Begin your copy at the line holding "This screenshot has width=540, height=405." and end it at the last line of the listing. Keep every line exact and leave out the pictures.

• • •

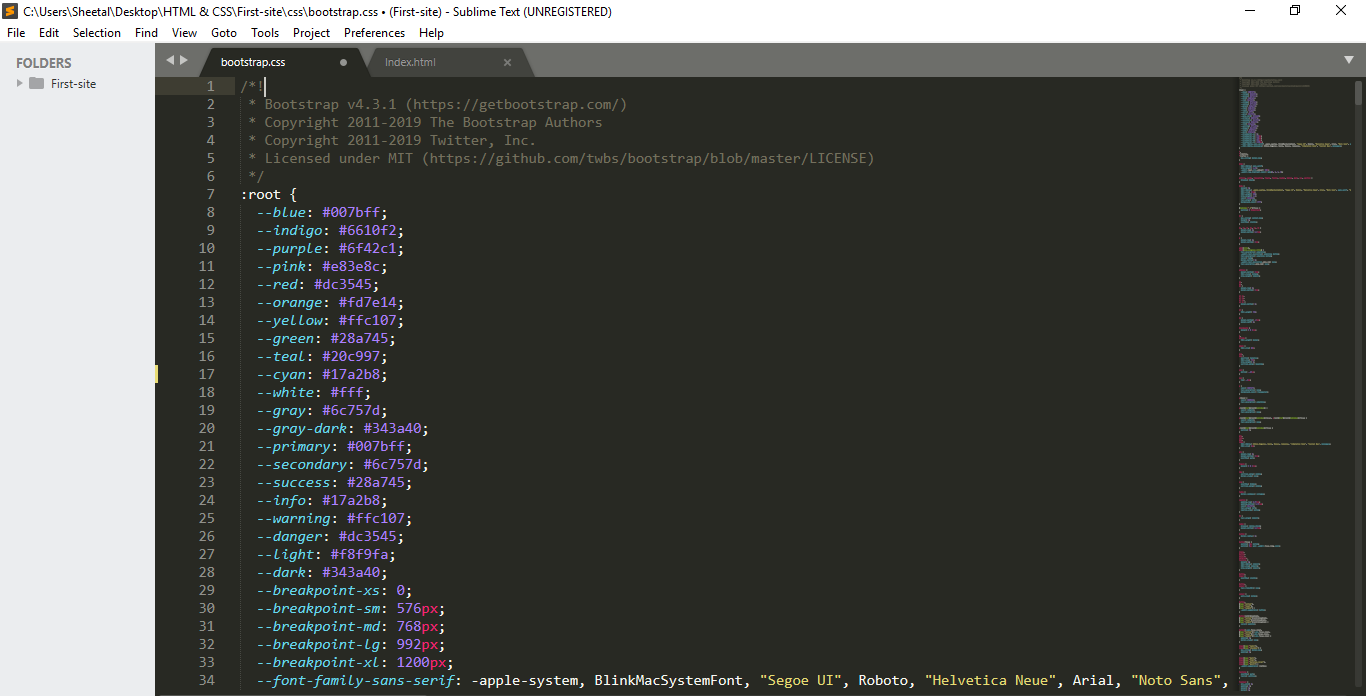Open the Goto menu
The width and height of the screenshot is (1366, 696).
(224, 33)
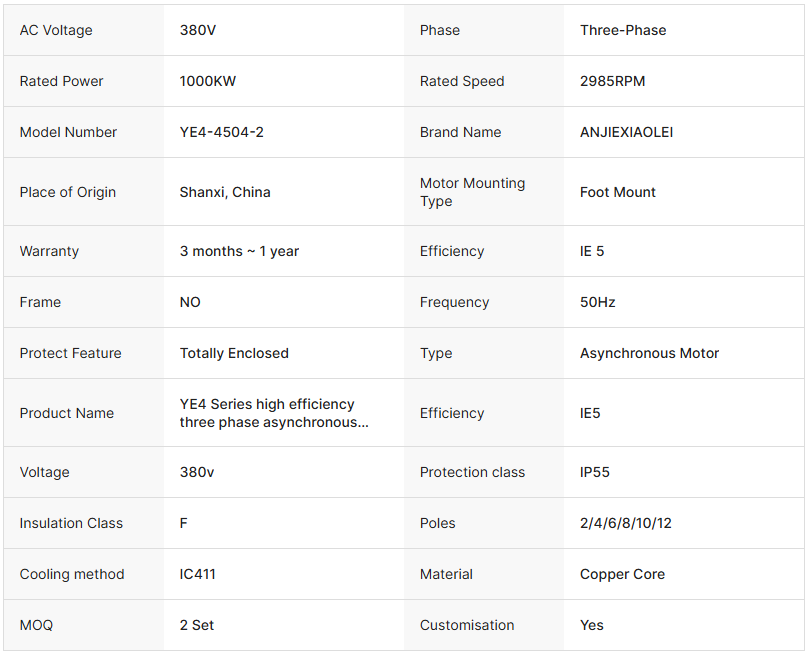Select the Asynchronous Motor type value
The height and width of the screenshot is (661, 810).
pos(649,353)
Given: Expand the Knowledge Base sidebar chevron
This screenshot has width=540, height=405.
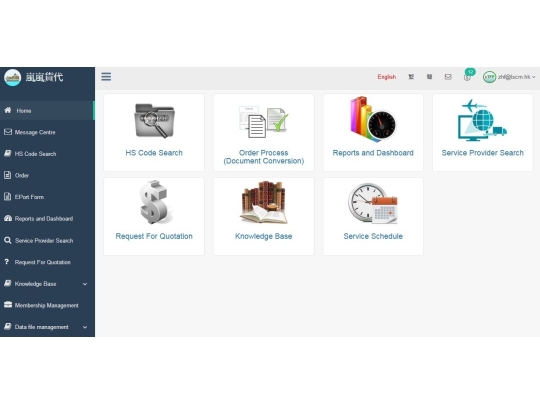Looking at the screenshot, I should (85, 284).
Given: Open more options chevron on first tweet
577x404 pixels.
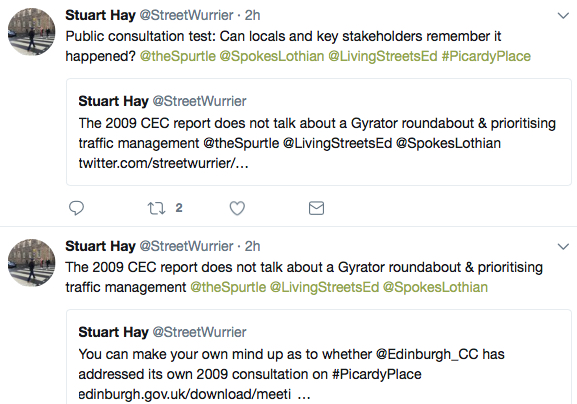Looking at the screenshot, I should (x=563, y=16).
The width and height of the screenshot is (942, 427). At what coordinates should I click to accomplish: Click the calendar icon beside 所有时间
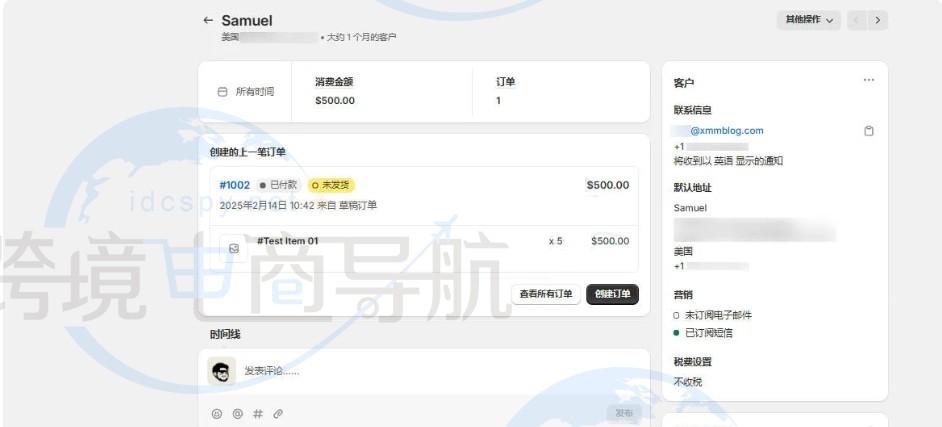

• • •

▸ **Task output**
This screenshot has width=540, height=405.
Looking at the screenshot, I should (85, 284).
Given: Open more options chevron on first tweet
577x404 pixels.
Looking at the screenshot, I should (x=563, y=16).
The width and height of the screenshot is (942, 427). At what coordinates should I click to accomplish: Click the calendar icon beside 所有时间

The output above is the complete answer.